TSMC currently produces the vast majority of processors that power popular AI services, including compute GPUs (such as AMD's Instinct MI250 and NVIDIA's A100 and H100), FPGAs, and specialized ASICs from companies like d-Matrix and Tenstorrent as well as proprietary processors from cloud service providers, such as AWS's Trainium and Inferentia as well as Google's TPU.
It is noteworthy that compute GPUs, FPGAs, and accelerators from CSPs all use HBM memory to get the highest bandwidth possible and use TSMC's interposer-based chip-on-wafer-on-substrate packaging. While traditional outsourced semiconductor assembly and test (OSAT) companies like ASE and Amkor also offer similar packaging technologies, it looks like TSMC is getting the lion's share of the orders, which is why it can barely meet demand for its packaging services.

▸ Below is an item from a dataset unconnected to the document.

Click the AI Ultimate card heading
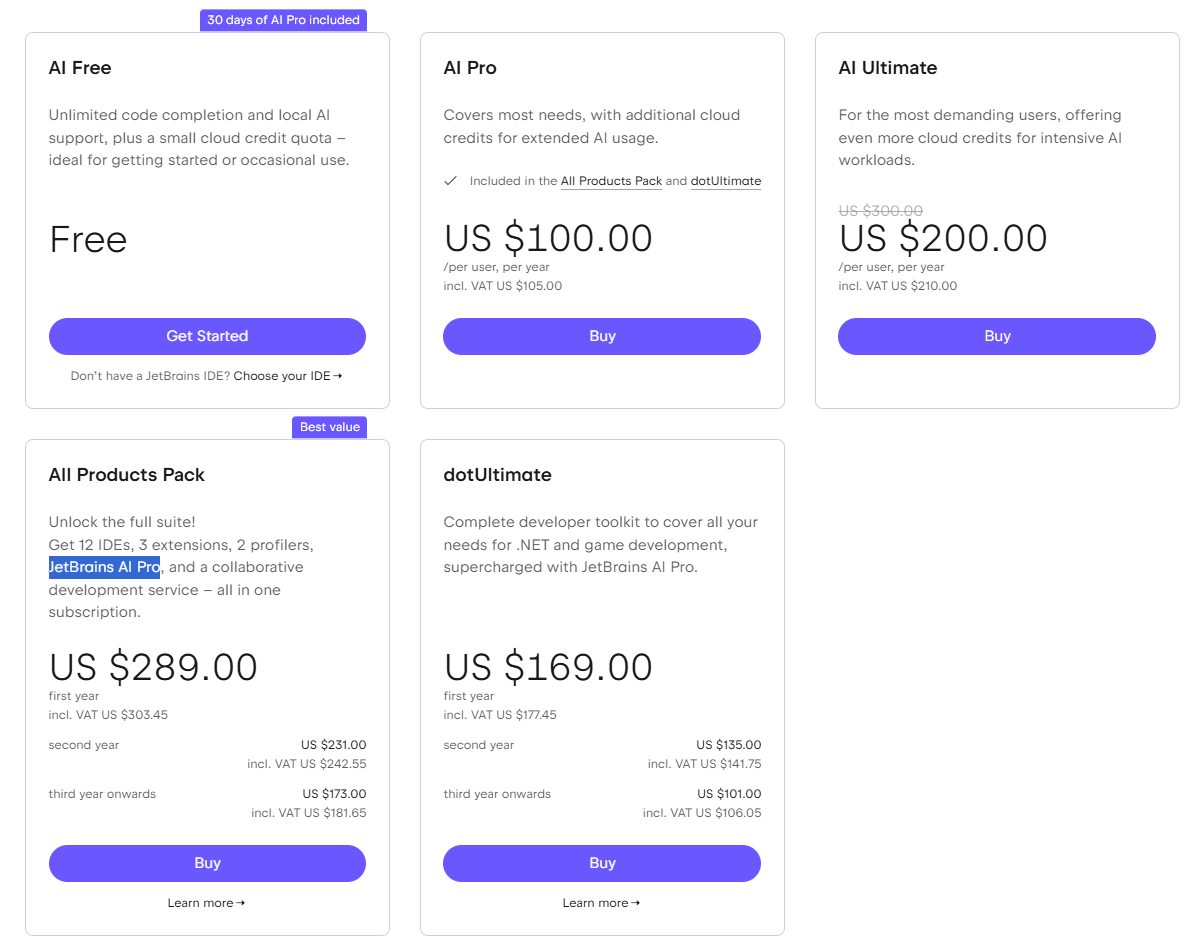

Industry analysts believe that OSATs are less motivated to offer advanced packaging services because it requires them to invest hefty amounts of capital and poses more financial risks than traditional packaging. For example, if something goes wrong with a mainstream processor that sits on an organic substrate, an OSAT loses only one chip, whereas if something goes wrong with a package carrying four chiplets and eight HBM memory stacks, the company loses hundreds if not thousands of dollars. Since OSATs do not get substantial margins making those chiplets, such risks slow down the expansion of advanced packaging capacity at OSATs, even though advanced packaging costs significantly more money than traditional packaging.
Just like its industry peers, TSMC is spending billions on upcoming advanced packaging facilities. For example, the company recently announced plans to spend nearly $2.9 billion on a packaging fab that is rumored to come online in 2027.
"We are increasing our capacity as quickly as possible," said C.C. Wei, chief executive of TSMC, at the company's earnings call earlier this year. "We expect these tightness somewhat be released in next year, probably towards the end of next year. […] I will not give you the exact number [in terms of processed wafers capacity], but CoWoS [capacity will be doubled in 2024 vs. 2023]."